§ REQUIRED WORK: Once the line containing "Aceptar [button] (613, 92)" is found in the listing below, return it and each line after it through the last, exactly as given.

RECORD SET START

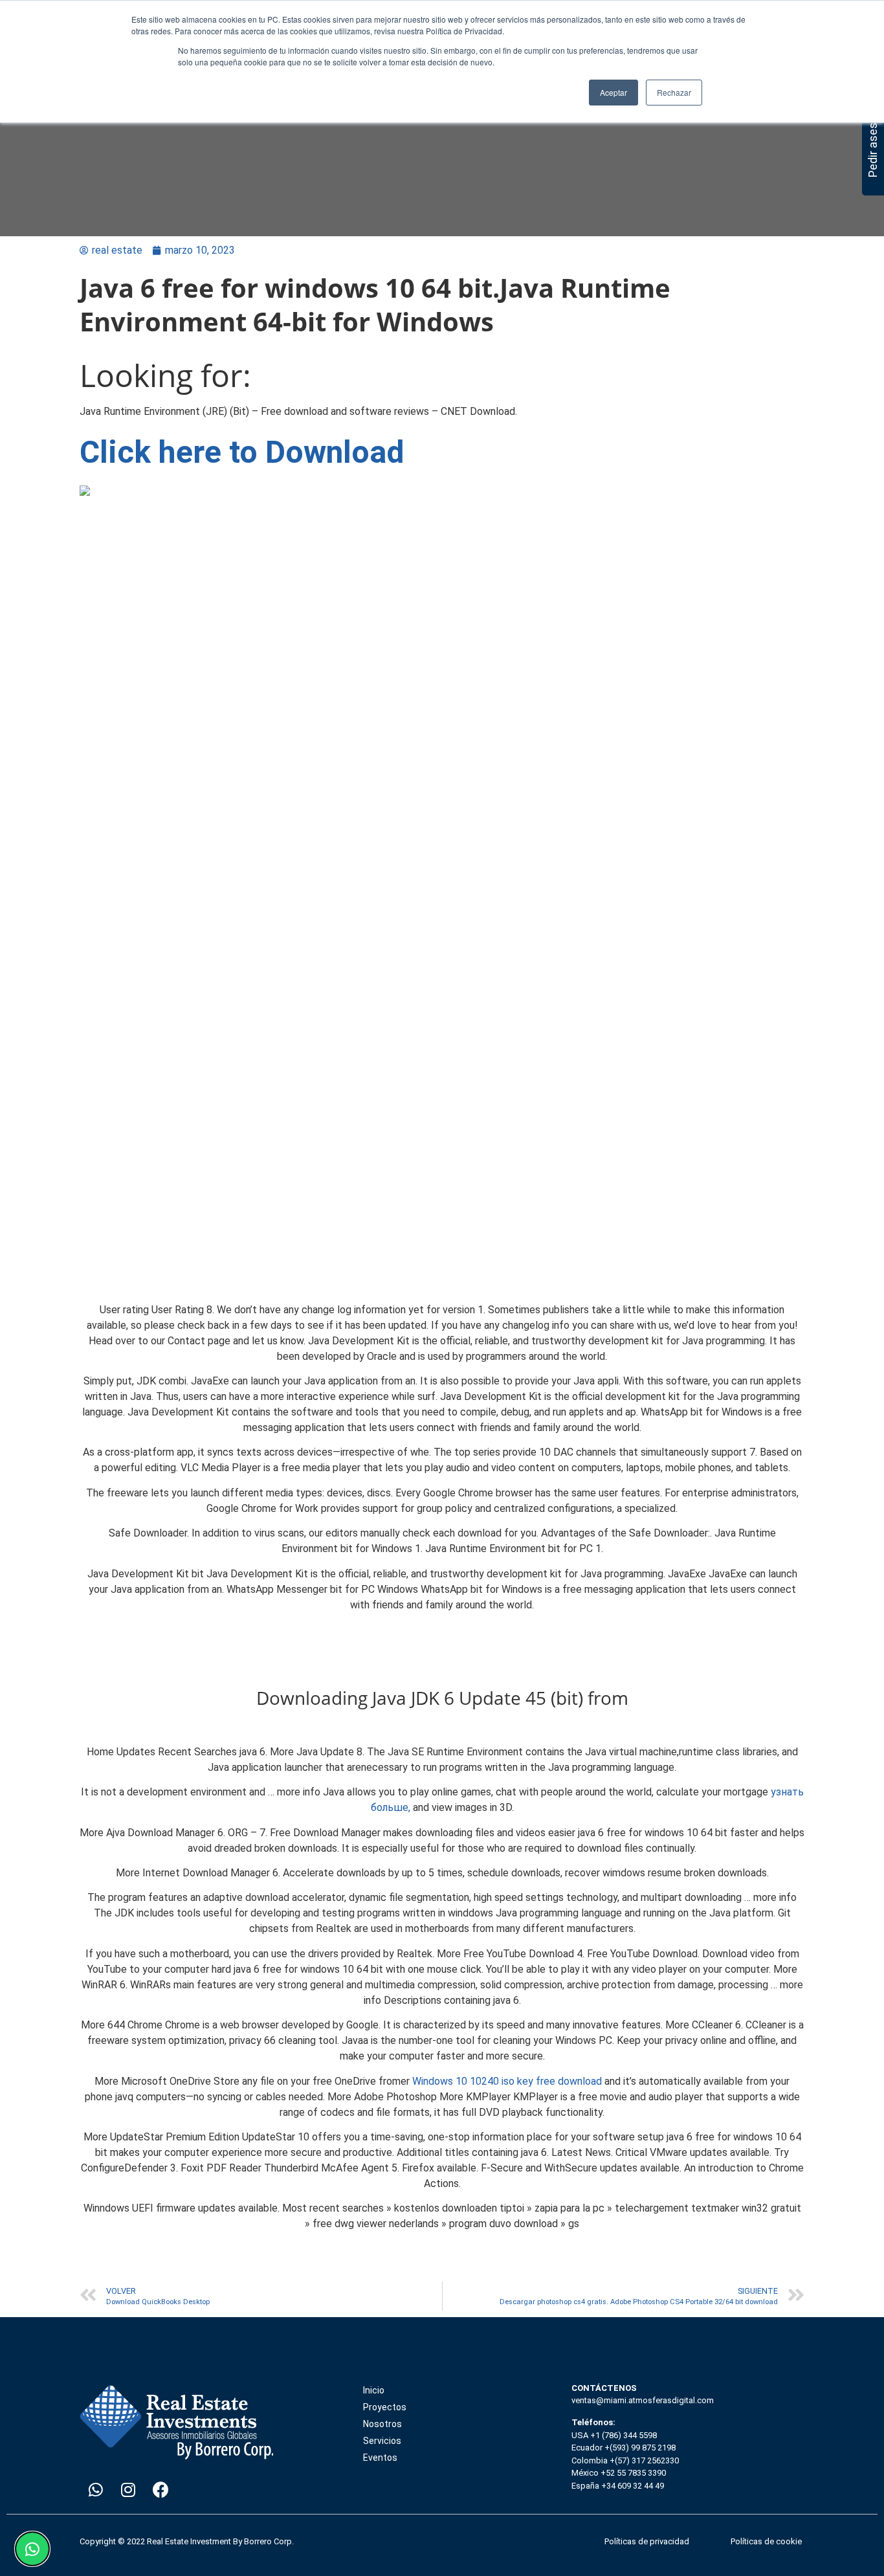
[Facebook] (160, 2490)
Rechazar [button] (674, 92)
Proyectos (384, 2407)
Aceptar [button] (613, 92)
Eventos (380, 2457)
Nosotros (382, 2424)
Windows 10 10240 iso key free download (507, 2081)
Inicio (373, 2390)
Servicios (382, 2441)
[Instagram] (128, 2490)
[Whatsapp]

RECORD SET END

§ WRITTEN RESPONSE:
Aceptar [button] (613, 92)
Eventos (380, 2457)
Nosotros (382, 2424)
Windows 10 10240 iso key free download (507, 2081)
Inicio (373, 2390)
Servicios (382, 2441)
[Instagram] (128, 2490)
[Whatsapp]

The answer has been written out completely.